April 29th - June 3rd

“A metaphor is small, while an ambiguity may have no clear limits.” Fairfield Porter, 1951

TIF SIGFRIDS is pleased to announce Guitar in the Sand, a solo exhibition of paintings by Gracie DeVito. This is the artists’ second solo presentation at the gallery. The exhibition will open with a reception on Saturday, April 29th, from 4-6 PM.

The paintings presented here were made on a grey deck that faces the Pacific Ocean, just north of Zuma Beach. The deck is small, half covered by a worn white pergola attached to a bungalow built sometime in the sixties. It’s windy and hazy, and when the waves get big the mist rises up to create a diffuse light that's perfect for outdoor painting. The deck is covered with paint except for a small area under a table where paintings lay waiting to be worked on. Other works in progress are spread out inside the bungalow, on a beige carpeted floor, that over time has become more sand and paint then carpet. The artist has been working here since August of last year.

While these paintings originate from the location where they are made, they never adhere to the conventions of that place entirely. The paintings portray the goings on at the beach, but sometimes they abandon the scene entirely and become more pastoral, more French, less Californian.
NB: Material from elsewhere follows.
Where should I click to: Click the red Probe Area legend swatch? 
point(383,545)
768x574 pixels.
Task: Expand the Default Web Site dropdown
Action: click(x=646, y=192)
A Bonnard type of light and Poussin-esque figures commingle with the sedimentary bottom of a brush cleaner. They can be ten different paintings in a day: mutated, cut up, baked in the sun and only held together by a notion or lyric. Once the artist stuck a guitar in the sand and painted it all day.
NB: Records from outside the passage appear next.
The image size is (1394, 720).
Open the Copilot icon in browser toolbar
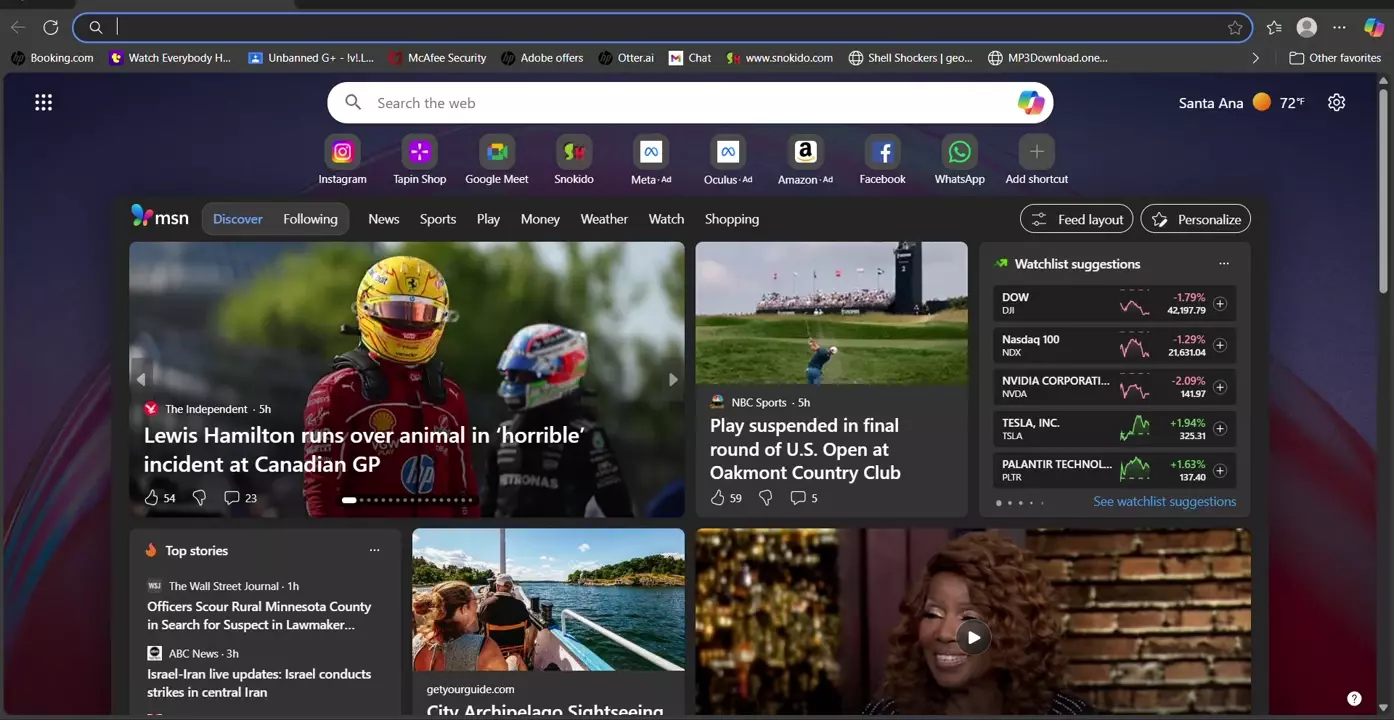(1374, 28)
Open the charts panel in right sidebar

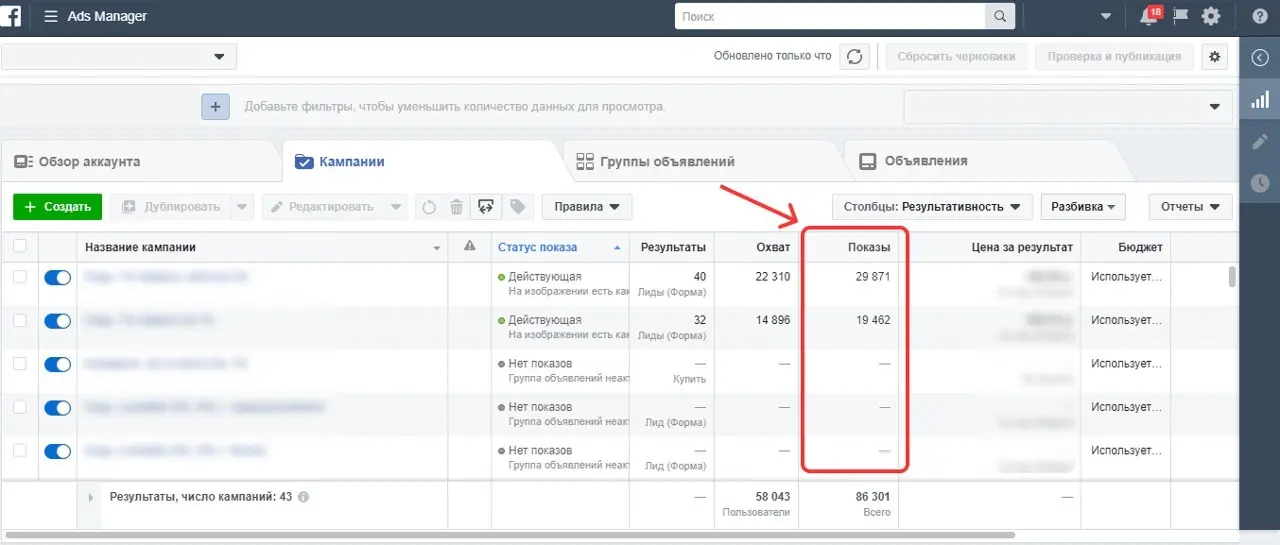coord(1260,100)
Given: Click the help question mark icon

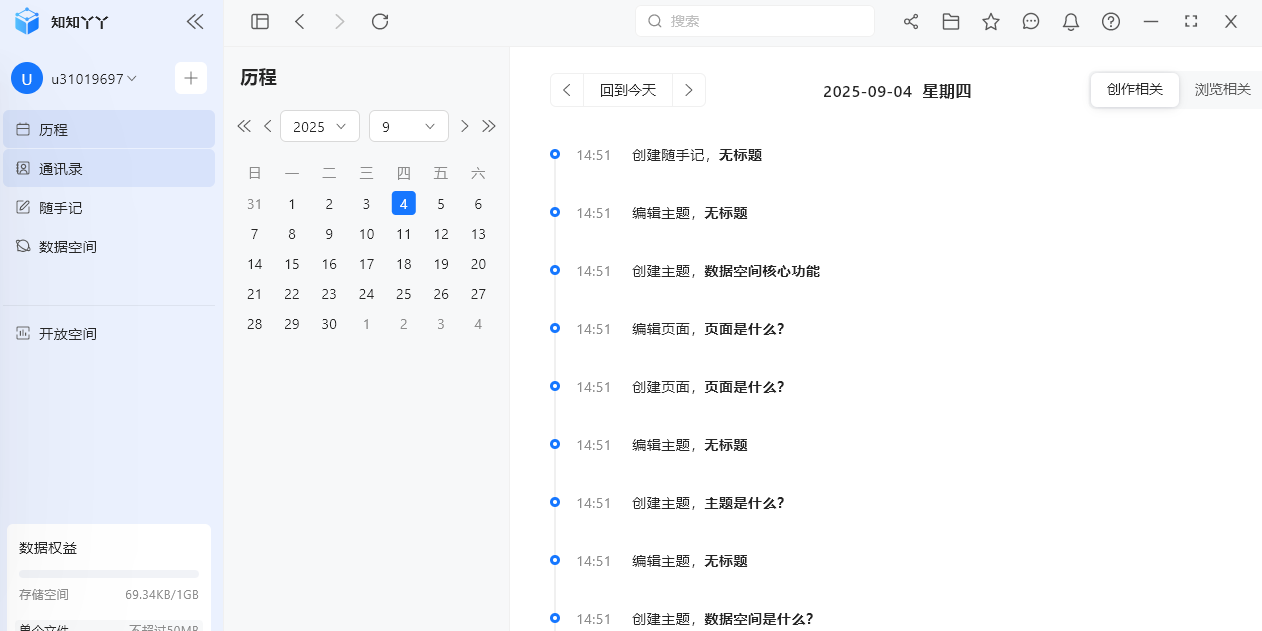Looking at the screenshot, I should (1111, 22).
Helicopters encounter bathers on a Playa made of painted tofu scramble and real beach sand. A cowboy rests his tongue in a purple lake while seagulls hold a town hall above. The attitude of the painter, which guides the making of these paintings, is rooted in Dadaist cut-up. The brushwork is asemic. Similar to the artists’ many performances, the paintings embrace the freedom to put into the work what happens in the day to day. The beach front studio becomes a platform for absurd mixtures of people and events and the painter, like a native correspondent, records what she sees. Why didn’t Gorky drive out to Malibu when his studio burned to the ground?

Gracie DeVito lives and works in Los Angeles. She received her MFA from Cal Arts in 2012.